═════ Supplied data
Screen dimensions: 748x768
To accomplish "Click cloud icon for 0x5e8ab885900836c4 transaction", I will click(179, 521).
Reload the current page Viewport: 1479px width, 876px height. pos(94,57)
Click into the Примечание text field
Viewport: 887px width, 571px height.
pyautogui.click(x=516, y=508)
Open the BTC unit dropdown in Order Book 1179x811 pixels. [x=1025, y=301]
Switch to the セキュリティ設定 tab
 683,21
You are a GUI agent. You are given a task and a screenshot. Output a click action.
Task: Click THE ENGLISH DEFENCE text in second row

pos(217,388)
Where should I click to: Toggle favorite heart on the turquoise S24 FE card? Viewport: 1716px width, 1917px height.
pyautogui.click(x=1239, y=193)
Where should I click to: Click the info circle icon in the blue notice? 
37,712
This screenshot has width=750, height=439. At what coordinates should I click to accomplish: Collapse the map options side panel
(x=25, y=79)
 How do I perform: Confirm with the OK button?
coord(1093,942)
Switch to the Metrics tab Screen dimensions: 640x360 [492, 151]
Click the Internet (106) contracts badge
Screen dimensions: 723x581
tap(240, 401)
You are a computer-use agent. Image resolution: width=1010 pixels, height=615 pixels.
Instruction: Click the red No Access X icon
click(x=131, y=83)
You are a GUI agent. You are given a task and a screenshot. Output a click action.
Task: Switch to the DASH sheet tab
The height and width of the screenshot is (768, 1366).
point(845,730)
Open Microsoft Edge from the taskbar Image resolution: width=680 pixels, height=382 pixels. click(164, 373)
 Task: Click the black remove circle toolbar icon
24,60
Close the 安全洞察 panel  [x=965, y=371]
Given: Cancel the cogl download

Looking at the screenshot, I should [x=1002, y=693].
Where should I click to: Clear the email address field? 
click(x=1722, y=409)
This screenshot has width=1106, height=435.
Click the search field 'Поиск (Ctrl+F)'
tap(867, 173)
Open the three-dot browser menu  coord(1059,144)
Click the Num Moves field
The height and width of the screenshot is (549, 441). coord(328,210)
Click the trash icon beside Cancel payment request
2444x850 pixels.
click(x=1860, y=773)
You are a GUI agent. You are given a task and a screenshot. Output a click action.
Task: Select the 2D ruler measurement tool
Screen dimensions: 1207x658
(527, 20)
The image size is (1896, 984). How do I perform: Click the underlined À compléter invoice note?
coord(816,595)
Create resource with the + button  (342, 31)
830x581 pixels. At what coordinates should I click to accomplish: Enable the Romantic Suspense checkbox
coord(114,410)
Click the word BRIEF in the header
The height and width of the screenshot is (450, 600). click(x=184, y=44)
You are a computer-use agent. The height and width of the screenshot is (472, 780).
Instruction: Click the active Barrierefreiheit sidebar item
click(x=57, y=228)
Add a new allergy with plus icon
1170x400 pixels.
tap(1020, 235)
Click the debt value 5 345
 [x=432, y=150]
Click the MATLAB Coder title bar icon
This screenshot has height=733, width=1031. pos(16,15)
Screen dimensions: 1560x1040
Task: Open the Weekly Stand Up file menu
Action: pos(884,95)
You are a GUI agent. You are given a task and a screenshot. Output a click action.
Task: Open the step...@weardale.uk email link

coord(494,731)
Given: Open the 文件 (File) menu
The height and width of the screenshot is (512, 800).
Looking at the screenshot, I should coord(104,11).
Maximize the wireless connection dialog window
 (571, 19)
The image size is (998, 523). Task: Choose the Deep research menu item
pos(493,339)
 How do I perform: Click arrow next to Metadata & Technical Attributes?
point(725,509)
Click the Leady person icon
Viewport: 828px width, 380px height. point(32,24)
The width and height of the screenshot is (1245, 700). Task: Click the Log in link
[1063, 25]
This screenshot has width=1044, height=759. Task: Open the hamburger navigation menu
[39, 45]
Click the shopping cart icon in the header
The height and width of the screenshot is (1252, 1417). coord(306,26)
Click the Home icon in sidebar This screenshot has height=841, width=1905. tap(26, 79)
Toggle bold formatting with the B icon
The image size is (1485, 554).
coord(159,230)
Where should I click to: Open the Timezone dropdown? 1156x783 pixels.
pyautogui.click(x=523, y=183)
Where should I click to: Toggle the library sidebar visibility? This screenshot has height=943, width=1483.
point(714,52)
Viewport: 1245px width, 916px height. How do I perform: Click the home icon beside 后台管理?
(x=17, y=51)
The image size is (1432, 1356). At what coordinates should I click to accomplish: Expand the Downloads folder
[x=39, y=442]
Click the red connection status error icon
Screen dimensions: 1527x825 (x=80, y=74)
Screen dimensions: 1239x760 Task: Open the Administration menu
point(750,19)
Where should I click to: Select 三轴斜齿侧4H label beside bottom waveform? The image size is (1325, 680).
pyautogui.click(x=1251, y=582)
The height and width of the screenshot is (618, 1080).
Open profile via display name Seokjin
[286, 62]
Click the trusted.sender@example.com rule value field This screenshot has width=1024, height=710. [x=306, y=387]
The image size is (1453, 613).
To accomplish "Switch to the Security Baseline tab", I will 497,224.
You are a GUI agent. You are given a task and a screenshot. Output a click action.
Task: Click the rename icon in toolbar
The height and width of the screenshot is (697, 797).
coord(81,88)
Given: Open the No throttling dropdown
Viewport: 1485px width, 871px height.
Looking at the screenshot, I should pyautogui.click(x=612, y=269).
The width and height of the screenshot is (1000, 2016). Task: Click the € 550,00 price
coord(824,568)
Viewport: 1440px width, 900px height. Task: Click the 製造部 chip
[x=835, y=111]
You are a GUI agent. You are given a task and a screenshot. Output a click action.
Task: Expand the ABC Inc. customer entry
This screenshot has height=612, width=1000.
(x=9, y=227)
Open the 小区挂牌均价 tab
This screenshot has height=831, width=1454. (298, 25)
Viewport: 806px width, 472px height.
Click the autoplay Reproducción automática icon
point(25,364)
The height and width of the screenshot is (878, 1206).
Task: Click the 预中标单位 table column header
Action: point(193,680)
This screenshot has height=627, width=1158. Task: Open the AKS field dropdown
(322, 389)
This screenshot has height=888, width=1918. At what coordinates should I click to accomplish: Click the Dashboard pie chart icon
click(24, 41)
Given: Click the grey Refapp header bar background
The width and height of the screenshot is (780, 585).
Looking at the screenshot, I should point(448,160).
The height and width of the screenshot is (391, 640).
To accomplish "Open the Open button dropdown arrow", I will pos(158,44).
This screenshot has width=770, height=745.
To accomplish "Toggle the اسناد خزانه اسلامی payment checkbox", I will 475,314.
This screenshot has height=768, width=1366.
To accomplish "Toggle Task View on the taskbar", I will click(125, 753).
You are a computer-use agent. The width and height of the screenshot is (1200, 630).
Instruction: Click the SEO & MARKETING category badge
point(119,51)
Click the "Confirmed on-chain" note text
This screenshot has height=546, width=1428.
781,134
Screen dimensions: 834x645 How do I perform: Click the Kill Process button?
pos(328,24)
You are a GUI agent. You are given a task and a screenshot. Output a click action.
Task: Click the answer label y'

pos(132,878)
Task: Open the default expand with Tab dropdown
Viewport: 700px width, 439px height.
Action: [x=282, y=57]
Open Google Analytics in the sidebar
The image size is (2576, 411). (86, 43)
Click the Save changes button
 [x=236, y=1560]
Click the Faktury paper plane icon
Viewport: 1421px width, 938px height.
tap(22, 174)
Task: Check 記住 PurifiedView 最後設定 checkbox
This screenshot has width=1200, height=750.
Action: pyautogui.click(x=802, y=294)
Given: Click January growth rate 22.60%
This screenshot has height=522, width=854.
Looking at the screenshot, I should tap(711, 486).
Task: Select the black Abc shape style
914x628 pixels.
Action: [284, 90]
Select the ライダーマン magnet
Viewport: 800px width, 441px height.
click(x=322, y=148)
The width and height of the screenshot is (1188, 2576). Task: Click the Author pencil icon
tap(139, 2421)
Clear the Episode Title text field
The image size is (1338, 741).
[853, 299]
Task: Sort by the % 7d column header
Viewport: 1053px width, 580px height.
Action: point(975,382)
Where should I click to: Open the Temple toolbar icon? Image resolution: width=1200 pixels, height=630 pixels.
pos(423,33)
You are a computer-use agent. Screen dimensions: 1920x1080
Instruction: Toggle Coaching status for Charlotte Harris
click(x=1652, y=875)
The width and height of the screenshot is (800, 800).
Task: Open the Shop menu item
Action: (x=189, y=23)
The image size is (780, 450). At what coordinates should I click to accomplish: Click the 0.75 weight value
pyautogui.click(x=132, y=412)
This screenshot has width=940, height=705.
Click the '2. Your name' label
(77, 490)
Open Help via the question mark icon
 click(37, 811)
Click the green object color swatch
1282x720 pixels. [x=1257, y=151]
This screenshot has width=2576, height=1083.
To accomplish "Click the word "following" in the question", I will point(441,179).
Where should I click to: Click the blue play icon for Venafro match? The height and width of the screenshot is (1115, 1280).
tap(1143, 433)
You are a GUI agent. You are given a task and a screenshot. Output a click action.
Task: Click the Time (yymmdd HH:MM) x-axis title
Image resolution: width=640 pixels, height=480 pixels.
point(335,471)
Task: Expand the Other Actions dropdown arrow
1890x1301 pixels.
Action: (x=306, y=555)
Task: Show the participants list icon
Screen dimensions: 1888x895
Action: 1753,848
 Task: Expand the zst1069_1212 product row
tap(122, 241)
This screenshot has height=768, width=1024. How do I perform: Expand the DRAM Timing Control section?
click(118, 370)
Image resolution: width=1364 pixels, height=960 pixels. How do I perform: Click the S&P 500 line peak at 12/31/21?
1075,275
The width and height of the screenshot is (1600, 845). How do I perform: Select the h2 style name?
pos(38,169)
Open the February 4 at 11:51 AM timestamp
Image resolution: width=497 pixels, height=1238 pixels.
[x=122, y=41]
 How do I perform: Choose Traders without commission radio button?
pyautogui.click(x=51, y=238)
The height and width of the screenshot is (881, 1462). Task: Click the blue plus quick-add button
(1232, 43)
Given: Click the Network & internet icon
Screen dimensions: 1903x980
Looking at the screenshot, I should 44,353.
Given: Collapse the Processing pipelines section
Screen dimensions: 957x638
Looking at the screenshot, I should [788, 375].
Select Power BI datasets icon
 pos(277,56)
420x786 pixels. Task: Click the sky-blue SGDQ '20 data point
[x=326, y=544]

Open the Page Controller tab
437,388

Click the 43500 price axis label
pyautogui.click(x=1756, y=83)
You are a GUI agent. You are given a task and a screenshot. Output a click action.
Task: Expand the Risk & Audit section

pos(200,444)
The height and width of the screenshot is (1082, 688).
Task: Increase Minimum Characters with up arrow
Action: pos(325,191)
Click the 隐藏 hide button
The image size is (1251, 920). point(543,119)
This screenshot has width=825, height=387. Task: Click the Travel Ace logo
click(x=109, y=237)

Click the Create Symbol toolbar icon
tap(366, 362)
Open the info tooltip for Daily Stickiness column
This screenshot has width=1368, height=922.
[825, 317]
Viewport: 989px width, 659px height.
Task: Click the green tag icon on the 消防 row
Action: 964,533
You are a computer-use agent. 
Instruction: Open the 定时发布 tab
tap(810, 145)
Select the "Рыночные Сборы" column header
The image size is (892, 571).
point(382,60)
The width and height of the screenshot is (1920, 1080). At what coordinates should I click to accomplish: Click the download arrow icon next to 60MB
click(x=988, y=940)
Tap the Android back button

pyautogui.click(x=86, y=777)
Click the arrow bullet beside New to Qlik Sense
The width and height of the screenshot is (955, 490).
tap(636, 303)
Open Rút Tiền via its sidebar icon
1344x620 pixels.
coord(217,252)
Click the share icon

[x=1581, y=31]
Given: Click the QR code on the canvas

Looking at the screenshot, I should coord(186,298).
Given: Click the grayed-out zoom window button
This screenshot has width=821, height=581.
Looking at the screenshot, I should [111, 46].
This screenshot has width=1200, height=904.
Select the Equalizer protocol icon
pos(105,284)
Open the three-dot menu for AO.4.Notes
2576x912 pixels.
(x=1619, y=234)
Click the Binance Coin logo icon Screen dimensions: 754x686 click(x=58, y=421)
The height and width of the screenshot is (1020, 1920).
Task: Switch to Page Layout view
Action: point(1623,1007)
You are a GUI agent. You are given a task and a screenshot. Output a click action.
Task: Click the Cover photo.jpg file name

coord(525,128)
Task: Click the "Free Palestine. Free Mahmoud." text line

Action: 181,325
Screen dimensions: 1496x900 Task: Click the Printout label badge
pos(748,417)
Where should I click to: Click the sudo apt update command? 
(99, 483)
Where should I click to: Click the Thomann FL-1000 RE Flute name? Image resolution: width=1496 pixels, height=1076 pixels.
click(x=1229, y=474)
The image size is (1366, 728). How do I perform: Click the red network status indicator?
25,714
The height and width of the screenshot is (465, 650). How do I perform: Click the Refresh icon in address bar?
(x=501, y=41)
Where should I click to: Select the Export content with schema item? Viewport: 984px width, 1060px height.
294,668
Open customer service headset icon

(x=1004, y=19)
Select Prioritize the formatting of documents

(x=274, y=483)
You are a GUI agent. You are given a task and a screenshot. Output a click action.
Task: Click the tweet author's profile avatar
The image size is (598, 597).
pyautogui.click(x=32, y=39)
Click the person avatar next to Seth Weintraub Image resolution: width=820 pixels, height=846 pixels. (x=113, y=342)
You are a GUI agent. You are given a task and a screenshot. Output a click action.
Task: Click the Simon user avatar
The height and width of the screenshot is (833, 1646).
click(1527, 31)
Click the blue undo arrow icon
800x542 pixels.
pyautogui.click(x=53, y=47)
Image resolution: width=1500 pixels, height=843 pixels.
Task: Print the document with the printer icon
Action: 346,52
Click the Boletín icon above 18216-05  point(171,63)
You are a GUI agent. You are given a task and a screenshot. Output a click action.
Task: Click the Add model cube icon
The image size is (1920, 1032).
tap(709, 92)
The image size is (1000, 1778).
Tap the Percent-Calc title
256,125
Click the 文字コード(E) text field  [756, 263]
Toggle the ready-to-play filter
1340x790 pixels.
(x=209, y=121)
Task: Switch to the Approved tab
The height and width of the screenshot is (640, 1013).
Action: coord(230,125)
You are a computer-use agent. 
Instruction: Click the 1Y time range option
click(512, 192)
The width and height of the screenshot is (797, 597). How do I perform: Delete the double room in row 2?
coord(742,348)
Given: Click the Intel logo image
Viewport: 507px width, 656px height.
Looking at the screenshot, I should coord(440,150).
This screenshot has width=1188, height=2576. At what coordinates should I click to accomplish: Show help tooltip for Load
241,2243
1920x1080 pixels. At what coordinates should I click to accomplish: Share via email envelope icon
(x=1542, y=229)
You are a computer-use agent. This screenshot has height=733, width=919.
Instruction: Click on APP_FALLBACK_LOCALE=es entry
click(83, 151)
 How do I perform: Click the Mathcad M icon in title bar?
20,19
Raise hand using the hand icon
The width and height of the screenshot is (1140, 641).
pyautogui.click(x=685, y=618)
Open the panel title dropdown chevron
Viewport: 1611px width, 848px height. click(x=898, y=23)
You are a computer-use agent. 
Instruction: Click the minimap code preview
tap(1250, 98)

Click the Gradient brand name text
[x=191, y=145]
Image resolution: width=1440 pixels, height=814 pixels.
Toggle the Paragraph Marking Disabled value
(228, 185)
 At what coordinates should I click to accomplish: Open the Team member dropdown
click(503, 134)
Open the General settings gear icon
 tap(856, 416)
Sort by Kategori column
══════════
What the exercise asks –
Copy out each line of the listing that holds "three".

Task result –
Open the three-dot browser menu  coord(1059,144)
Open the three-dot menu for AO.4.Notes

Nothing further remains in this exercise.